[发明专利]一种固定长度重组多核苷酸/多脱氧核糖核苷酸制备方法及其应用

权利要求书

1.一种固定长度重组多核苷酸/多脱氧核糖核苷酸制备方法，其特征在于，制备步骤如下：

(1)建立PN/PDRN的DNA文库

(2)自步骤(1)DNA文库中选取固定长度重组PN/PDRN；

(3)将步骤(2)固定长度重组PN/PDRN作连结，得到多拷贝重组PN/PDRN；

(4)将步骤(3)多拷贝重组PN/PDRN连结到克隆载体，得到多拷贝重组PN/PDRN克隆载体；

(5)将步骤(4)多拷贝重组PN/PDRN克隆载体引入适合细菌宿主，得到转化子；

(6)将步骤(5)转化子进行培养，取得大量转化子；将转化子裂解并提取出多拷贝重组PN/PDRN克隆载体；

(7)将步骤(6)多拷贝重组PN/PDRN克隆载体进行酶切和分离，以提取出固定长度的重组PN/PDRN。

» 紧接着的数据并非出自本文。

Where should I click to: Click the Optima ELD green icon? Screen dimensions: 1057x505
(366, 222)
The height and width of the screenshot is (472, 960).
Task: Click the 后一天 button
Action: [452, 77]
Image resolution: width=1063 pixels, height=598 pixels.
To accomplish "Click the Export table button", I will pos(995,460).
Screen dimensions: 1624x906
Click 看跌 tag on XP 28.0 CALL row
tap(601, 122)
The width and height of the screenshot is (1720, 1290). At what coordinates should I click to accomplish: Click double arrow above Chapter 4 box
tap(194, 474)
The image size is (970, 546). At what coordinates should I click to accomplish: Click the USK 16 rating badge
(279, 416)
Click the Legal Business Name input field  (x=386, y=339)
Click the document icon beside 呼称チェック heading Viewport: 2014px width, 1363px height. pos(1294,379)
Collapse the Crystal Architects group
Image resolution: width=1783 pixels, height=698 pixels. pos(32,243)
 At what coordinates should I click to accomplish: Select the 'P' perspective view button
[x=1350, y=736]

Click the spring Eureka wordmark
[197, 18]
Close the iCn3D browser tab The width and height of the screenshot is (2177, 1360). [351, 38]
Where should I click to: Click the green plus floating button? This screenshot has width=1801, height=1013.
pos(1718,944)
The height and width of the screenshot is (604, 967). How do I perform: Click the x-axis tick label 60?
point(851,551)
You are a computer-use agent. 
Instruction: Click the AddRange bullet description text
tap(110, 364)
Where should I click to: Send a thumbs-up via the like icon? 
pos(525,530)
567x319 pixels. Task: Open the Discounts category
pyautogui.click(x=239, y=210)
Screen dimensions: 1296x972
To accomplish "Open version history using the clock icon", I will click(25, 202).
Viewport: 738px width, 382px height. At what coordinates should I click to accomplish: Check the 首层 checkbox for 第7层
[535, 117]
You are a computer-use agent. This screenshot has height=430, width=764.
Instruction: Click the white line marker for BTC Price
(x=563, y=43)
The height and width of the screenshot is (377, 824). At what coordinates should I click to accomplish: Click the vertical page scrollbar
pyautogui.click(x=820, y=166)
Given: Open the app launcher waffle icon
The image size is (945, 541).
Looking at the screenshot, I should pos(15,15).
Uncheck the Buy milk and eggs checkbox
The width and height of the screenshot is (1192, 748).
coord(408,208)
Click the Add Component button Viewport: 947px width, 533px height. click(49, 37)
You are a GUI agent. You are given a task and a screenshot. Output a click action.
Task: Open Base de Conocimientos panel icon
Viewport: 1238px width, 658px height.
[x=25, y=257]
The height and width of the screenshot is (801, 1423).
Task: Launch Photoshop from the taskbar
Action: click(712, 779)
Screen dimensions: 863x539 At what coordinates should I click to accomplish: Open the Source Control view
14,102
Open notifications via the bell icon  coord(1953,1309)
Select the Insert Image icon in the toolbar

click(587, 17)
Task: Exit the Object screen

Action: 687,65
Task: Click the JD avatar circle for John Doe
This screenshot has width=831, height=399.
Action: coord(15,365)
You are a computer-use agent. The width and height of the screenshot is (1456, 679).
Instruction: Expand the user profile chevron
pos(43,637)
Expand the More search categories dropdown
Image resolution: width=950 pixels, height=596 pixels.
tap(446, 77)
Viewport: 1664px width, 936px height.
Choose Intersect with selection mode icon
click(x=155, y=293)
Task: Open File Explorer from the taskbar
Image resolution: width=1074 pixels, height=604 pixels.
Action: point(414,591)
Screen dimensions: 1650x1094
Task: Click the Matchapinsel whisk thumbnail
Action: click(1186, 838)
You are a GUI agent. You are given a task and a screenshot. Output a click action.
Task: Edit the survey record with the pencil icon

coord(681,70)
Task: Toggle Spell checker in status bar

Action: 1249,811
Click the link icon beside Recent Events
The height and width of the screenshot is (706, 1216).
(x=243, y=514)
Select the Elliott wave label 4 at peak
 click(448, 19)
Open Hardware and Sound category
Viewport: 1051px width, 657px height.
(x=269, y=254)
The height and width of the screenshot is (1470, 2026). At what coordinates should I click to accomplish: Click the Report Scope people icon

2.根据权利要求1所述的一种固定长度重组多核苷酸/多脱氧核糖核苷酸制备方法，其特征在于，步骤(1)中所述PN/PDRN，可以提取自包括但不限于人类细胞/组织、大西洋鲑鱼精细胞/精囊组织、虹鳟鱼精细胞/精囊组织、太平洋鲑鱼精细胞/精囊组织、中华鲟精细胞/精囊组织，长度介于30～5000个碱基对，更优选为50～2000个碱基对；PN/PDRN的DNA文库建立方式，可以使用包括但不限于自行设计制备、赛默飞MuSeek文库制备套组、赛默飞ClaSeek文库制备套组、赛默飞Invitrogen Collibri PCR-Free PS文库制备套组或赛默飞Invitrogen Collibri PSDNA文库制备套组，更优选为自行设计制备。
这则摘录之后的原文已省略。